But in the past five years, the multi-billion dollar “perfluorochemical” (PFC) industry, which underpins such world-famous brands as Teflon, Stainmaster, Scotchgard and Gore-Tex, has emerged as a regulatory priority for scientists and officials at the U.S. Environmental Protection Agency (EPA). The PFC family is characterized by chains of carbon atoms of varying lengths, to which fluorine atoms are strongly bonded, yielding essentially indestructible chemicals that until recently were thought to be biologically inert. No one thinks so now.

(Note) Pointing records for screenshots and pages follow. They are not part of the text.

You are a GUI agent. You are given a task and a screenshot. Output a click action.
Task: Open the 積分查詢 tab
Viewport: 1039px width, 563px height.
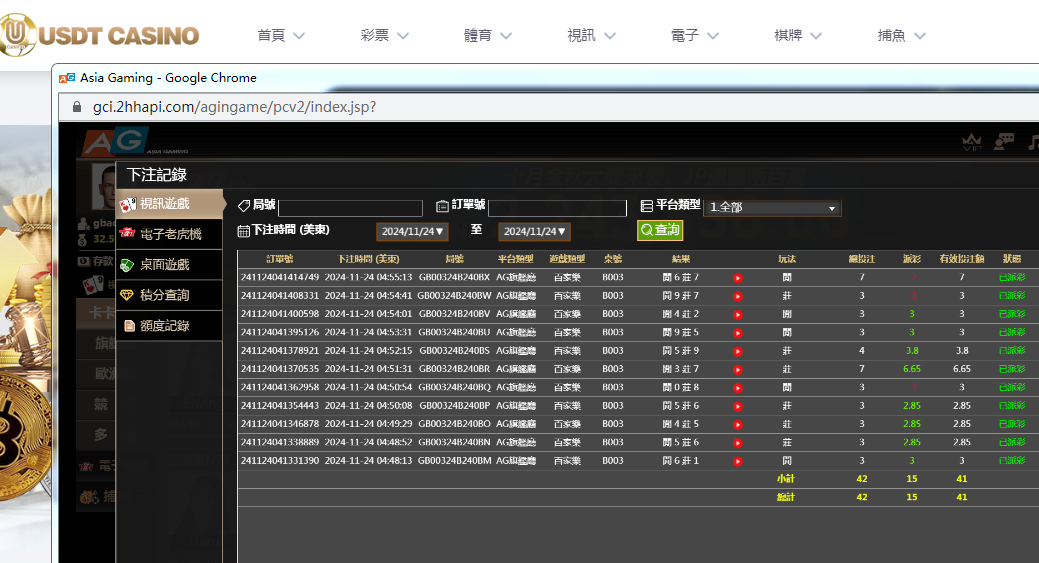click(x=169, y=295)
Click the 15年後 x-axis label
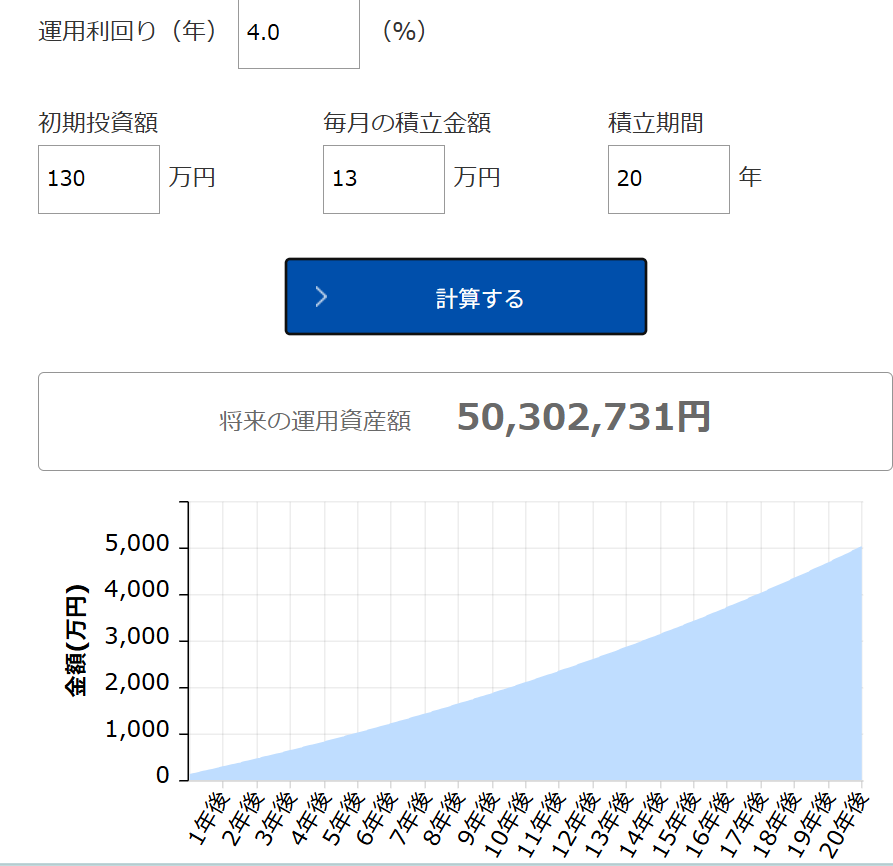 point(675,824)
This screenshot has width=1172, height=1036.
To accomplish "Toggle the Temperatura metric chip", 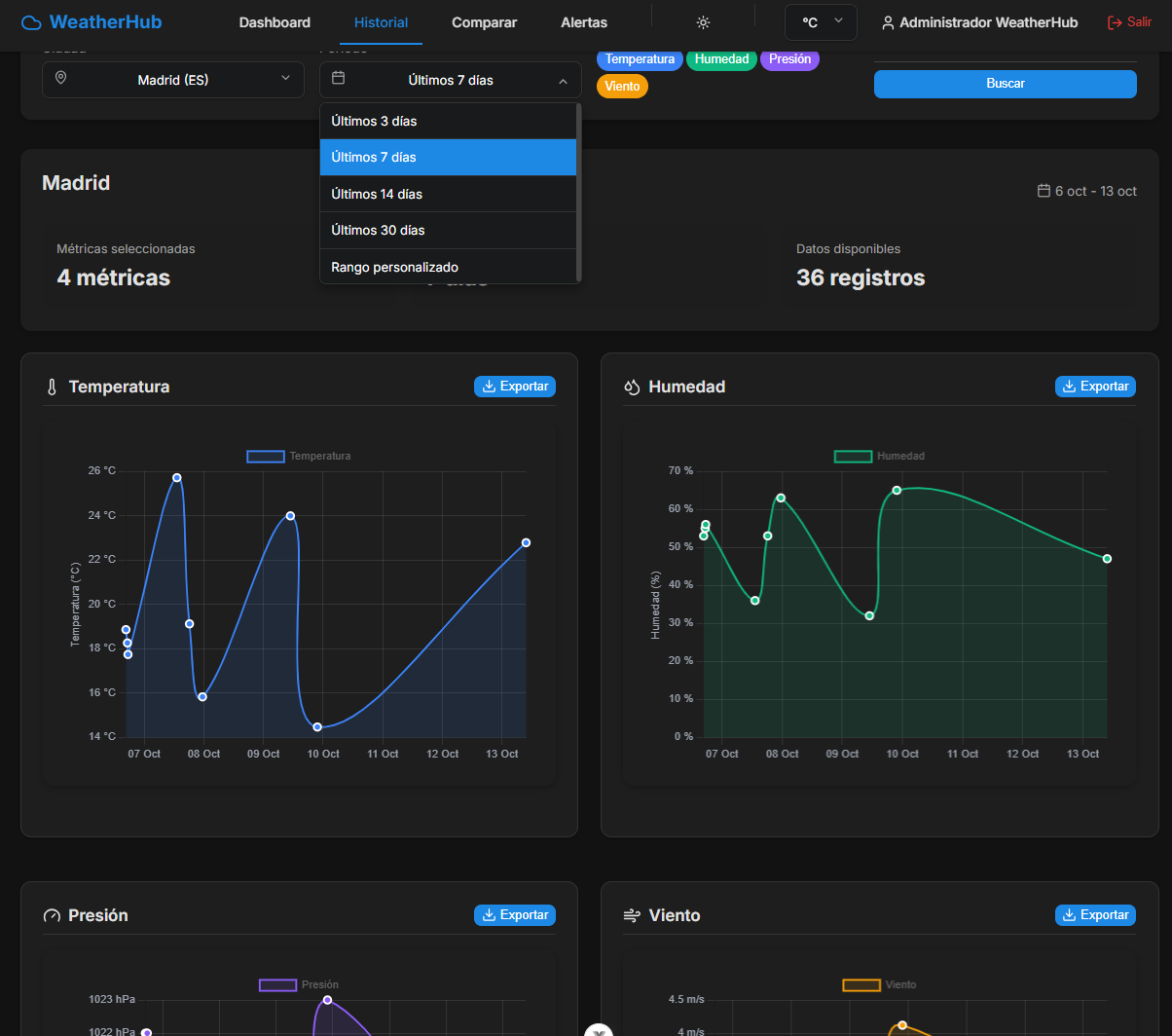I will 640,59.
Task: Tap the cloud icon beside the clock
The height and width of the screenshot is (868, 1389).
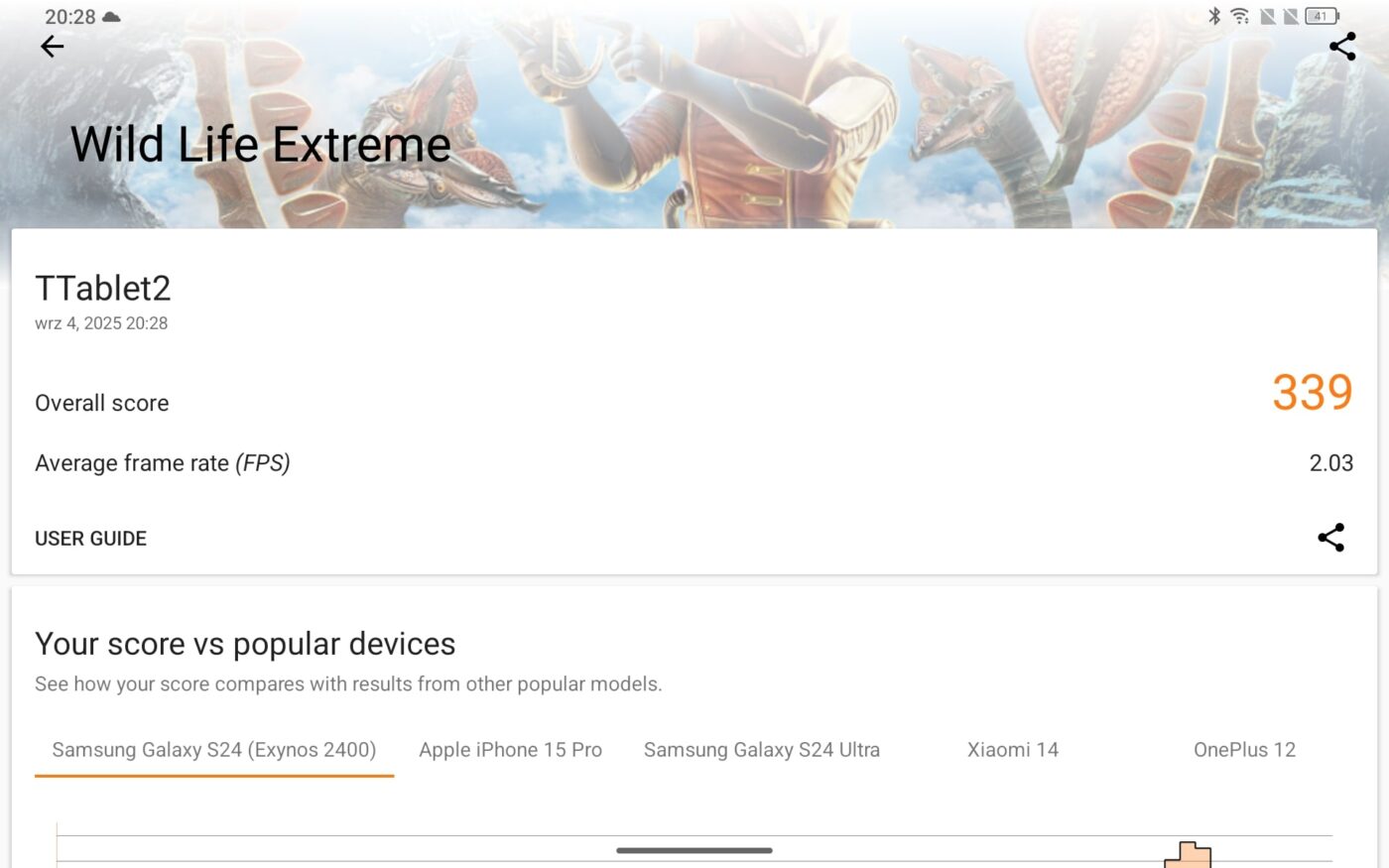Action: 111,17
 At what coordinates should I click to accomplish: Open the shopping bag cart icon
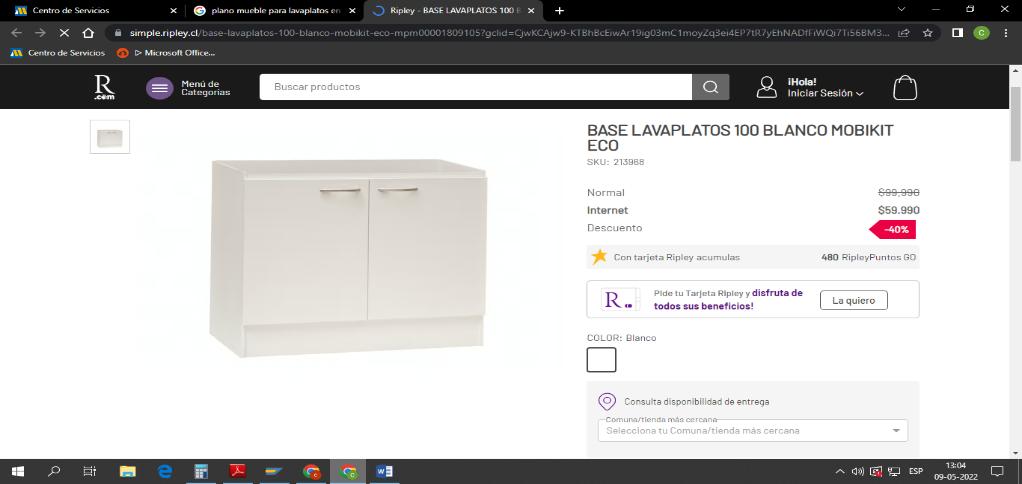tap(905, 87)

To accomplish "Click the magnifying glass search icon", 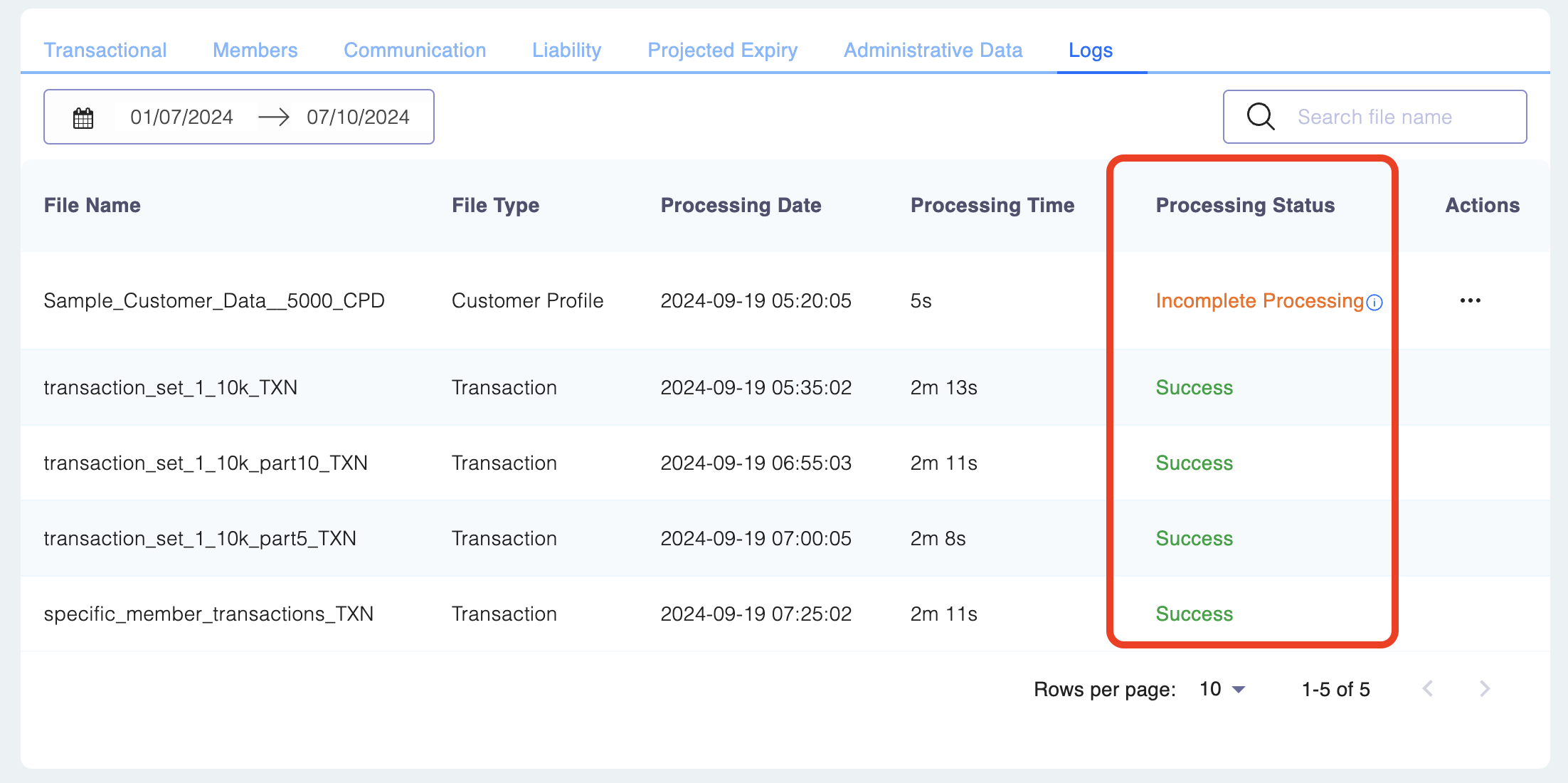I will [x=1260, y=116].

A flood of disturbing scientific findings since the late 1990s has abruptly elevated PFCs to the rogues gallery of highly toxic, extraordinarily persistent chemicals that pervasively contaminate human blood and wildlife the world over. As more studies pour in, PFCs seem destined to supplant DDT, PCBs, dioxin and other chemicals as the most notorious, global chemical contaminants ever produced. Government scientists are especially concerned because unlike any other toxic chemicals, the most pervasive and toxic members of the PFC family never degrade in the environment.
The U.S. EPA peremptorily forced one member of this family off the market in 2000: PFOS, the active ingredient used for decades in the original formulation of 3M’s popular Scotchgard stain and water repellent. Shortly thereafter, 3M also stopped manufacture of a related perfluorochemical, called PFOA, that is now under intense regulatory pressure at EPA. 3M formerly sold PFOA to DuPont, which has used PFOA for half a century in the manufacture of Teflon. (DuPont now now makes the chemical itself at a new facility in North Carolina.) Alarmed by findings from toxicity studies and by the presence of PFOA in the blood of more than 90 percent of the U.S. population, EPA is expected to announce initial steps to regulate the chemical in early April (2003).